*** Opening of Supplied records ***
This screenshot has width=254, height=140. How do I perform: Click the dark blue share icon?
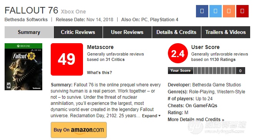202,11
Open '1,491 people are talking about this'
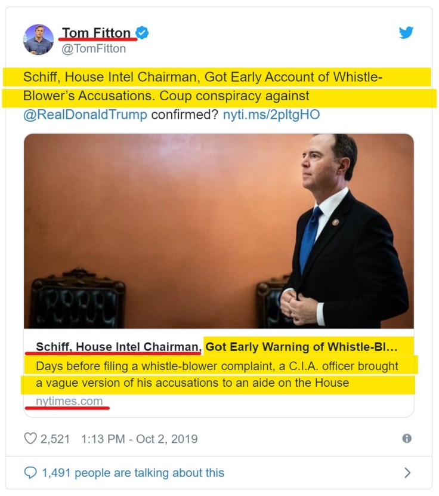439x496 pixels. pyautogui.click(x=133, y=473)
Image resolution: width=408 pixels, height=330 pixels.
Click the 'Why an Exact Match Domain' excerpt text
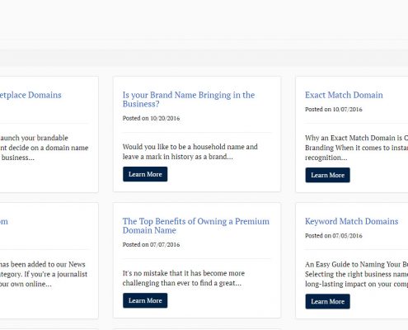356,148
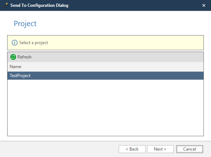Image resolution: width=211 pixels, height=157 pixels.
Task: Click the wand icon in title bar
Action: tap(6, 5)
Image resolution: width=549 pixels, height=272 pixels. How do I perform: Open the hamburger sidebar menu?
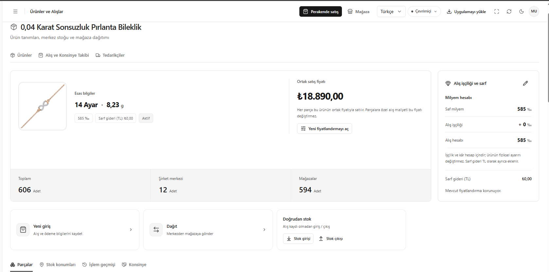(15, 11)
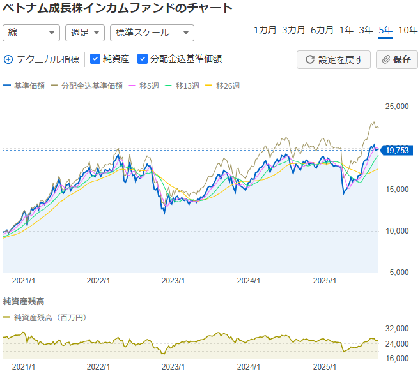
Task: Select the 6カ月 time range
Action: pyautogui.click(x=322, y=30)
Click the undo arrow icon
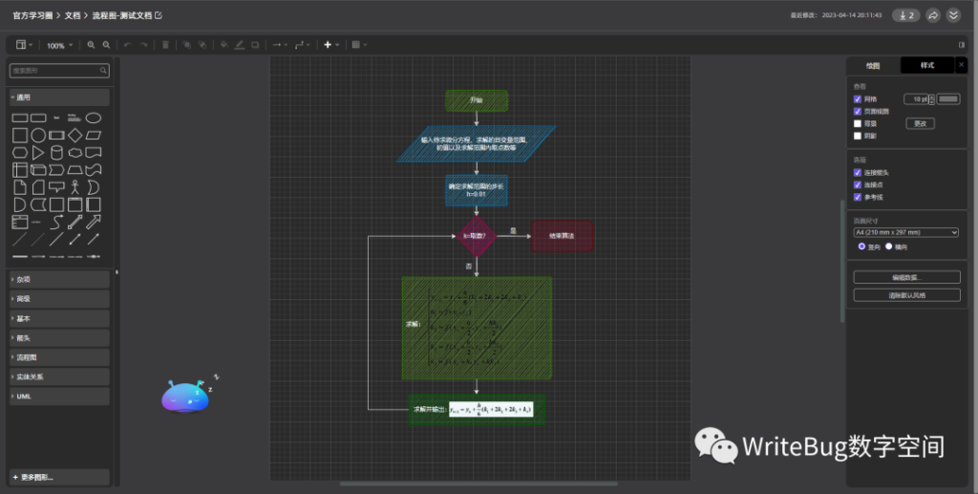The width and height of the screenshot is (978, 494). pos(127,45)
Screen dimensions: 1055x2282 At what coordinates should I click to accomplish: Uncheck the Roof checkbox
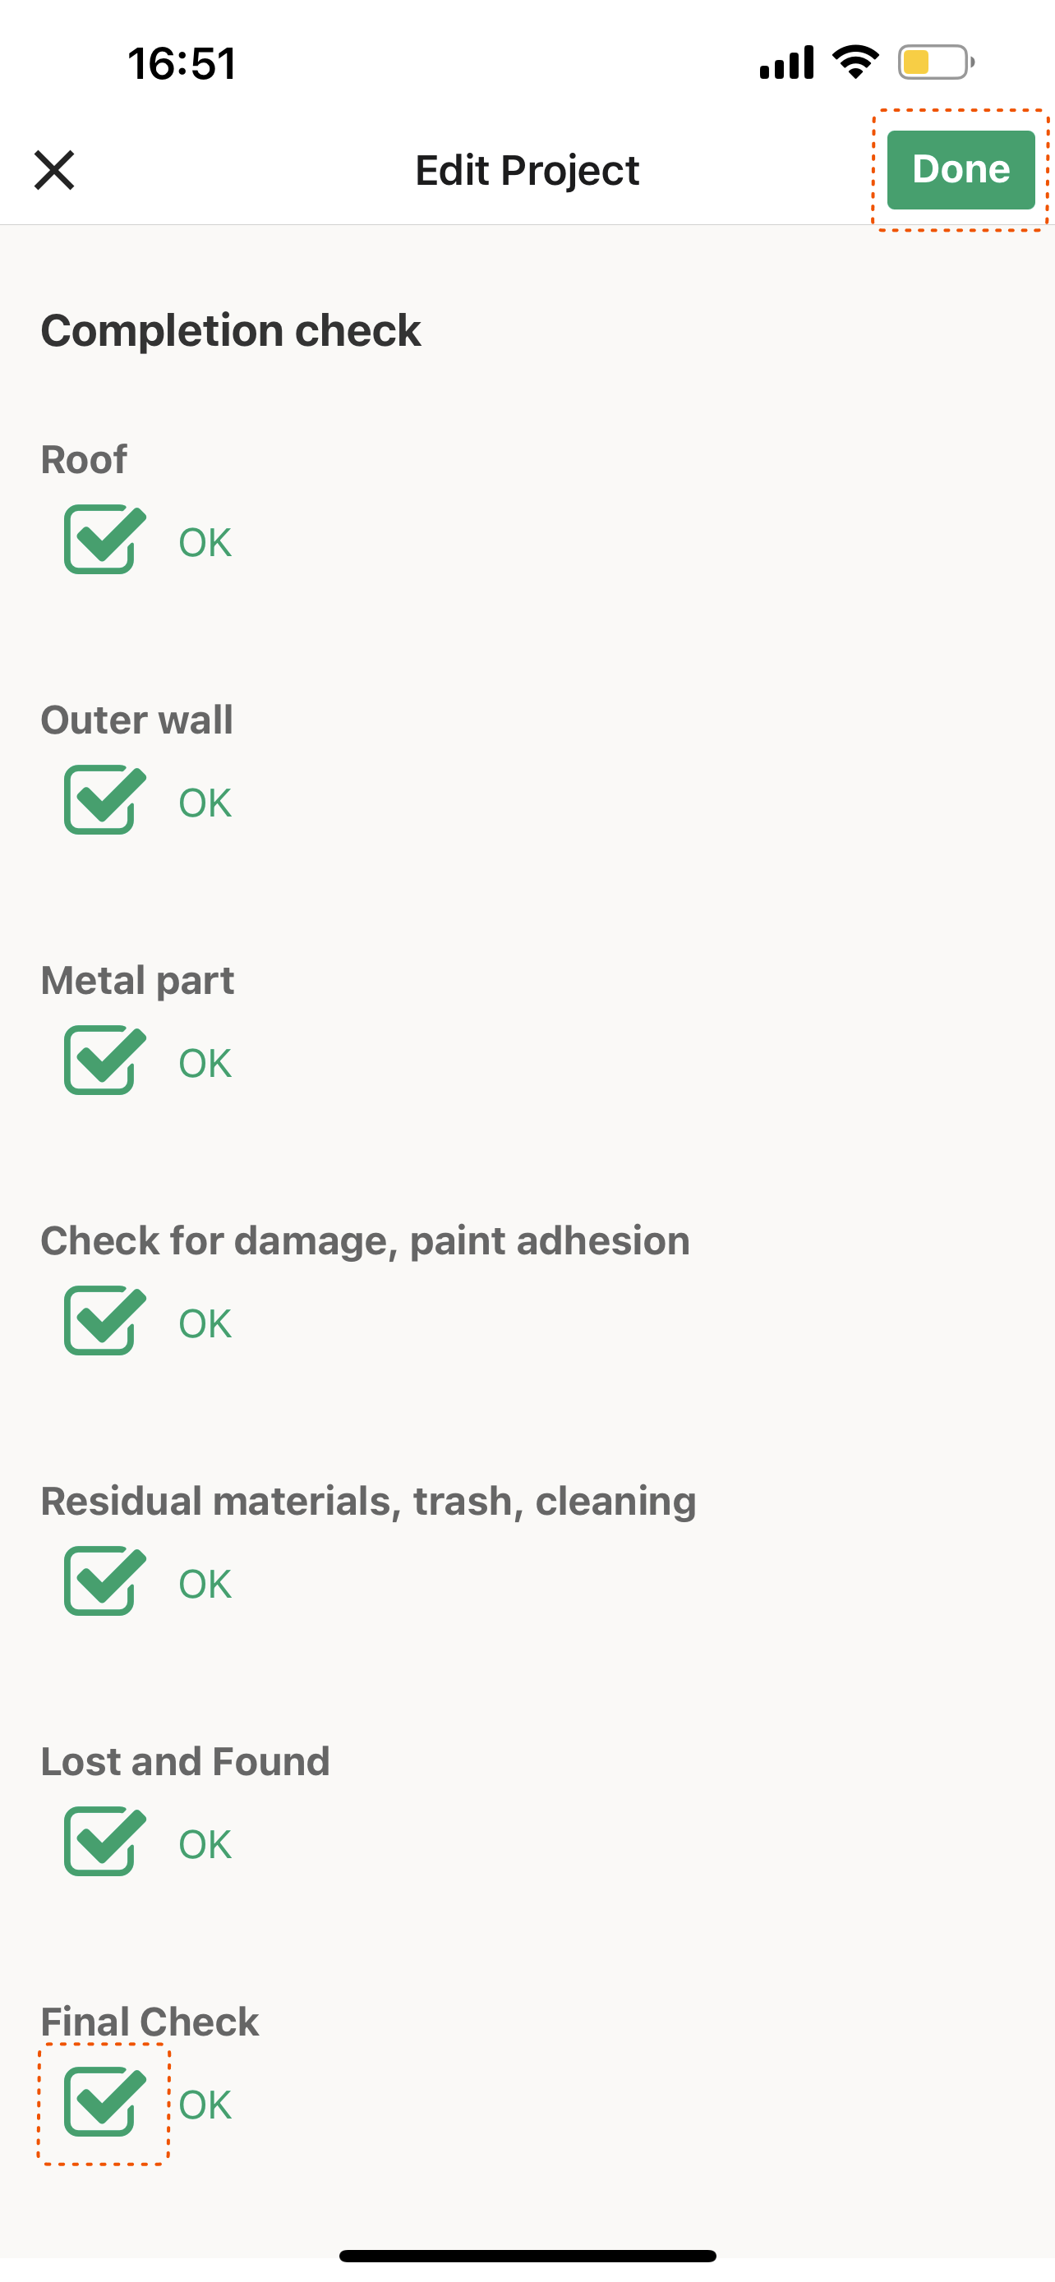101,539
*** Close of Supplied records ***
*** Opening of Supplied records ***
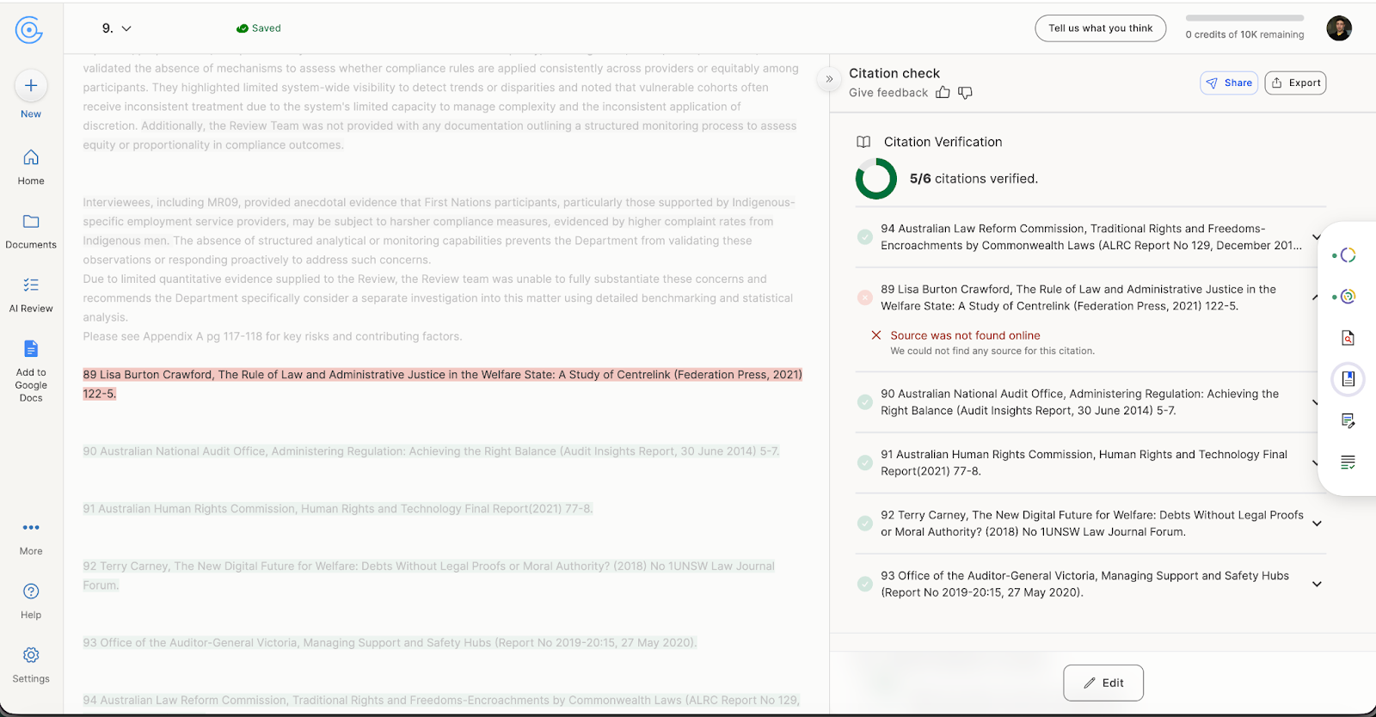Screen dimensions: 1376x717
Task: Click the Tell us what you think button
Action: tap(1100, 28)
*** Close of Supplied records ***
What is expected
Copy back exactly the lines above from the one containing "This screenshot has" through the one containing "Image resolution: width=408", and leave every picture behind.

The answer
This screenshot has width=254, height=140. How do I perform: Click the dark blue share icon?
202,11
Open '1,491 people are talking about this'
439x496 pixels. pyautogui.click(x=133, y=473)
Image resolution: width=408 pixels, height=330 pixels.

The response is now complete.